A estas pessoas teria de ser oferecida a possibilidade de retornarem às suas cidades de origem ou se profissionalizarem para permanecerem em Bauru. Estas discussões surgirão, com certeza, após a PM entregar o relatório a Rodrigo Agostinho. Procurada pelo JC ontem, a assessoria de imprensa da prefeitura informou que Rodrigo vai se manifestar sobre o assunto após receber o relatório.

____________________

Pela lei, dono pode ser multado

Com base no levantamento dos imóveis de Bauru que estão abandonados e são fonte de problemas de saúde e de segurança públicas os vizinhos ou o poder público podem ingressar na Justiça cobrando providências dos proprietários.
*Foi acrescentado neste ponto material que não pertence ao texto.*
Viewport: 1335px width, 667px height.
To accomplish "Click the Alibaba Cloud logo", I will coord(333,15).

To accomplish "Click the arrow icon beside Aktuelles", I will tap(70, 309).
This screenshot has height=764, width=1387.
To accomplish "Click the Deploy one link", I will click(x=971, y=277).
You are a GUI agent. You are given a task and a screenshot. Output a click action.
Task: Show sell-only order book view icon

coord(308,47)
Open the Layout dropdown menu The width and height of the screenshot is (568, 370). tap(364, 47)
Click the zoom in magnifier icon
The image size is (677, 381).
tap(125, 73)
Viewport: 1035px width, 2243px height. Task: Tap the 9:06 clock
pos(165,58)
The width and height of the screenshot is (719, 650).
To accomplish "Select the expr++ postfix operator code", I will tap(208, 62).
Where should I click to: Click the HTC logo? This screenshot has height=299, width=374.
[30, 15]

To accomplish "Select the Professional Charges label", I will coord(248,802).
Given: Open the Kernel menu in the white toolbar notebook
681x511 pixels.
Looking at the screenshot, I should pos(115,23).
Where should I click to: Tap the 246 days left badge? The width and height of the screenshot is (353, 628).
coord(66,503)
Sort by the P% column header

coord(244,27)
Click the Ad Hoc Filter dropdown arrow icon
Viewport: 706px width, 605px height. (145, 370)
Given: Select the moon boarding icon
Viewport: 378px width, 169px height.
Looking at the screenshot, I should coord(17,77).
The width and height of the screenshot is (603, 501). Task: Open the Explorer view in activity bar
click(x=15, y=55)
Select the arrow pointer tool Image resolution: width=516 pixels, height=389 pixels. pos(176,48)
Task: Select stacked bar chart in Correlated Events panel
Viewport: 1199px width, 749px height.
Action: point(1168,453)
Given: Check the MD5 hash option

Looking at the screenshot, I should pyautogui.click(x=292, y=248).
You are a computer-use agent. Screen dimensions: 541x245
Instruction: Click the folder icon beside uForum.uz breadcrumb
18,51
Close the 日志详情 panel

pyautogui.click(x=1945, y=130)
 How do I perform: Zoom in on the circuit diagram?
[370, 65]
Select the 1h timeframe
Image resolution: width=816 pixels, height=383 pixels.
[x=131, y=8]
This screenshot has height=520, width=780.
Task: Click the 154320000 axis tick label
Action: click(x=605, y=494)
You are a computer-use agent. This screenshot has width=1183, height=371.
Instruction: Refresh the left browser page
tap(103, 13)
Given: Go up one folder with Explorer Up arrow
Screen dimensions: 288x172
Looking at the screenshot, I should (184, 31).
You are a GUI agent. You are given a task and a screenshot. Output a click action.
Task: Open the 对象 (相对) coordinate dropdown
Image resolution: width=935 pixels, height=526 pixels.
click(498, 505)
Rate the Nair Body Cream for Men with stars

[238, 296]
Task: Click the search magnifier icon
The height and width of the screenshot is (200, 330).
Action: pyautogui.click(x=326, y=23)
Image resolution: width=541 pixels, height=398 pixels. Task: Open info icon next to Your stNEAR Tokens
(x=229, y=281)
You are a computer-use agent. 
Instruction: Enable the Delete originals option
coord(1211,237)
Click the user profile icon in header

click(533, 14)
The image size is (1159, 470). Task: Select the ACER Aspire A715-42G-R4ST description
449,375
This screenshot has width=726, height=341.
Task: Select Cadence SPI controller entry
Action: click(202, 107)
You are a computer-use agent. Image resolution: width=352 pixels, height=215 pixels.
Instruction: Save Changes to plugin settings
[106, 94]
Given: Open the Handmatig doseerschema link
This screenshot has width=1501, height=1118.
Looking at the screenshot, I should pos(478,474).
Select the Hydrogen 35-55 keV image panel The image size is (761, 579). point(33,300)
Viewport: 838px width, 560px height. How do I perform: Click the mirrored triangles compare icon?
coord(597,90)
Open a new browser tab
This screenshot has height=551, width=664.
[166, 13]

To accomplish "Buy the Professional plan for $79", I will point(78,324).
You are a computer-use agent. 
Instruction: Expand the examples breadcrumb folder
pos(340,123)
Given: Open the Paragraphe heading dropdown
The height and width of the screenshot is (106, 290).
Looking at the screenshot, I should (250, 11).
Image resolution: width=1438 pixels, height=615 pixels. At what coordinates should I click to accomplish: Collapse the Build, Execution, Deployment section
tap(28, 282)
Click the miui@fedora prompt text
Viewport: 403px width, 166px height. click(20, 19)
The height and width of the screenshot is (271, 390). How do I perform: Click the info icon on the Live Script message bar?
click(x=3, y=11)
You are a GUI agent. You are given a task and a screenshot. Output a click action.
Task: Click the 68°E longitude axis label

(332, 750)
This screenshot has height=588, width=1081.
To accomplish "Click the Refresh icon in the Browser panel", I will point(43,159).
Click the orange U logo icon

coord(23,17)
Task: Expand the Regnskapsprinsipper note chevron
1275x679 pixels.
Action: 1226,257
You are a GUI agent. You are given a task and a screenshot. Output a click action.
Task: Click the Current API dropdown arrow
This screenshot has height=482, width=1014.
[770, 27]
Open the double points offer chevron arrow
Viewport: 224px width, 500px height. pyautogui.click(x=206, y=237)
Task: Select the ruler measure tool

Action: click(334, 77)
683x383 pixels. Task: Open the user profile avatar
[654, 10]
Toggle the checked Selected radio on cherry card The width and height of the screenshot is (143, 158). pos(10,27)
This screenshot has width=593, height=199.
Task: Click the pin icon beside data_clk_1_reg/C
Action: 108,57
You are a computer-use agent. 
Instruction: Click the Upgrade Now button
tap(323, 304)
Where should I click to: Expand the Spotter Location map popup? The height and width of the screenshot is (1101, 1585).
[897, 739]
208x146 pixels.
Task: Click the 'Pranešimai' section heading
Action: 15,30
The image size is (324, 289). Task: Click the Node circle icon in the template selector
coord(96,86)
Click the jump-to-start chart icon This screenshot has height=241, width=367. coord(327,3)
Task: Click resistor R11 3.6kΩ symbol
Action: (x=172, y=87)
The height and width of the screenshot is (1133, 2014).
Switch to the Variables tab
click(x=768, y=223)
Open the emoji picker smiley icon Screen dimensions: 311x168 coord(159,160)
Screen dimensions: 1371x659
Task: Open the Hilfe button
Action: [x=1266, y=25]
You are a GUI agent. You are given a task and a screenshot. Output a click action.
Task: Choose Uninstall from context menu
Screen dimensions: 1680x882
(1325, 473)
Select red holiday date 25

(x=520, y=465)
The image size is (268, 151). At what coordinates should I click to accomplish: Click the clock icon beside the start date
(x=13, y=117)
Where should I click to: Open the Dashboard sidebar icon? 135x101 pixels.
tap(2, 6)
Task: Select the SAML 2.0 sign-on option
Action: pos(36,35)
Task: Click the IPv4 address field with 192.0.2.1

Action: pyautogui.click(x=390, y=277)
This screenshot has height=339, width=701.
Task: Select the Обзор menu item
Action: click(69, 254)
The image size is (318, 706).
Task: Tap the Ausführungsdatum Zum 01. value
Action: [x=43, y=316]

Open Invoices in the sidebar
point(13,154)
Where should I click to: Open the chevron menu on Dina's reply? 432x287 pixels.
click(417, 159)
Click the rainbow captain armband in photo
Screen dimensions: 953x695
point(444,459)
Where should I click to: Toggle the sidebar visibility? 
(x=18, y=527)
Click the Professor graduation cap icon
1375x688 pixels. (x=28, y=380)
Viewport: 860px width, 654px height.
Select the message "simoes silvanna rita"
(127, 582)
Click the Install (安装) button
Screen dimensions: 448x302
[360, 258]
O Novo Código Civil, no seu artigo 1.277, diz que o proprietário do prédio tem obrigação de fazer cessar o uso nocivo à segurança, ao sossego e à saúde da vizinhança.

Na avaliação do juiz Ubirajara Maintinguer, o Código Civil pode e deve ser evocado por quem está se sentindo prejudicado nestes casos. “O proprietário tem de fazer cessar este uso nocivo seja cercando o imóvel, ocupando-o ou de outra forma. Se assim não o fizer, o juiz fixa multa no valor que represente coação para resolver o problema”, explica.

Caso o dono do imóvel decida não acatar a decisão judicial e tomar providências para sanar o uso nocivo de seu bem, ele será multado. “E se não pagar, vai executar seus bens”, frisa Ubirajara. E o mesmo vale para imóvel que faz parte de espólio.

Ou seja, o imóvel fonte do problema poderá passar para as mãos do autor da ação, seja ele o poder público ou os vizinhos. “Mas normalmente isso não chega a acontecer. O dono do imóvel toma logo a providência”, comenta o juiz. Em Bauru, ele tem conhecimento de ações em tramitação evocando o uso nocivo da propriedade relativo a barulho, não quanto à segurança pública e saúde.